• _Document segment_:

* Start *

REPORT AND RECOMMENDATION
Petitioner, a state prisoner, filed this petition for a writ of habeas corpus pursuant
to 28 U.S.C. §2254. This matter is before the Court on the petition (Doc. 2), the return of
writ (Doc. 6), and Petitioner’s traverse (Doc. 7).
For the reasons that follow, the
Magistrate Judge RECOMMENDS that the petition be DENIED and that this case be
DISMISSED.
I. Procedural History
On December 8, 2006, the Licking County, Ohio grand jury indicted Petitioner on
one count of rape, one count of burglary, and one count of gross sexual imposition.
Several specifications were also included. Petitioner pleaded not guilty, but on the day
of trial (March 21, 2007) he changed his plea to no contest as to the rape and burglary
counts. The plea agreement stated that he would receive a total sentence of 15 years.
Return of Writ, Exhibits 1 and 3.
The same day, the trial court accepted the plea and
imposed the agreed-upon fifteen-year sentence (eight years on the rape count and seven
on the burglary count, to be served consecutively), also adjudging Petitioner to be a
sexual predator. Return, Ex. 4. Petitioner did not immediately appeal his conviction
and sentence.

* End *

• _Data section_:
* Start *

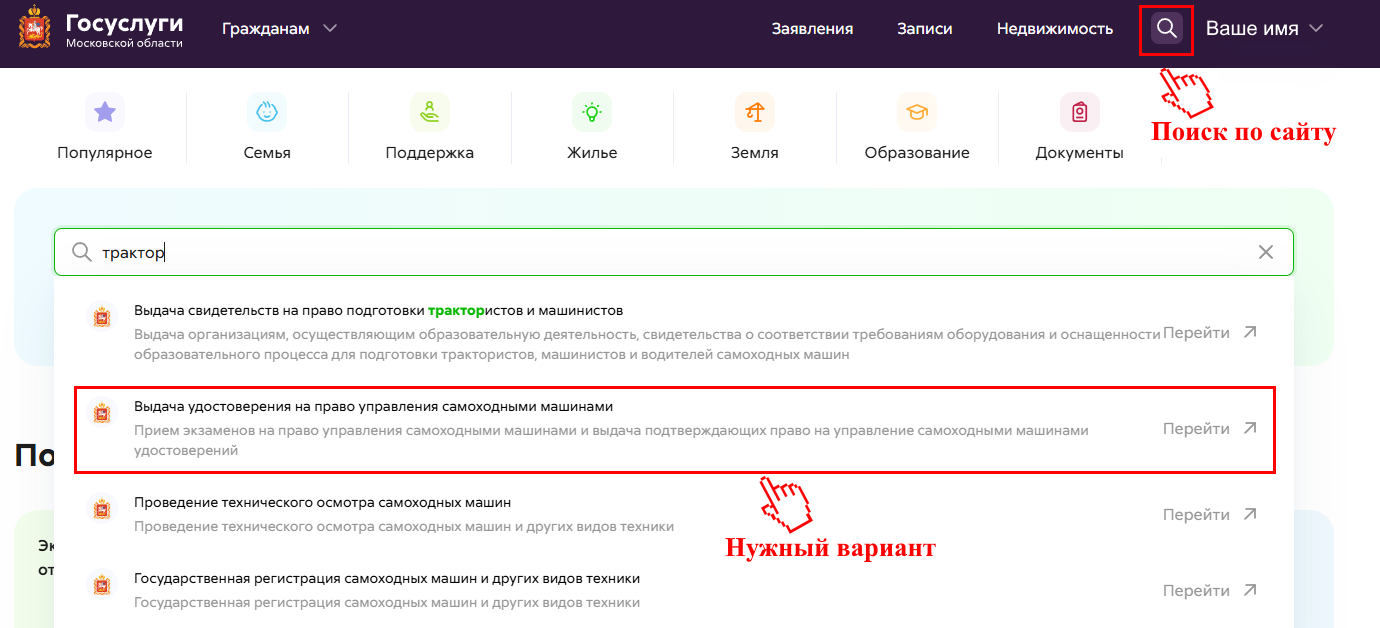This screenshot has width=1380, height=628.
Task: Go to Недвижимость in the header
Action: point(1054,29)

* End *

• _Task goal_: Carry the habeas corpus report and recommendation forward from its final sentence, continuing the procedural history.

• _Task answer_:
Almost a year later, according to the state court docket sheet, Petitioner filed a
motion for court documents at the State’s expense. Return, Ex. 34, at 4. At about the
same time, he also filed a sentencing memorandum, arguing that his burglary sentence
should have been run concurrently with the sentence on the rape charge. Return, Ex. 6.
No action was taken in response to the sentencing memorandum, but the motion for
documents was denied on March 18, 2008.
More than three years after that, Petitioner filed a motion to vacate his sentence,
arguing that his sentence did not include certain information about the consequences of
failing to register as a sex offender or violating post-release control and it was therefore
void. Return, Ex. 8.
That motion was overruled, as was a subsequent motion for
resentencing. Return, Exs. 11 & 14.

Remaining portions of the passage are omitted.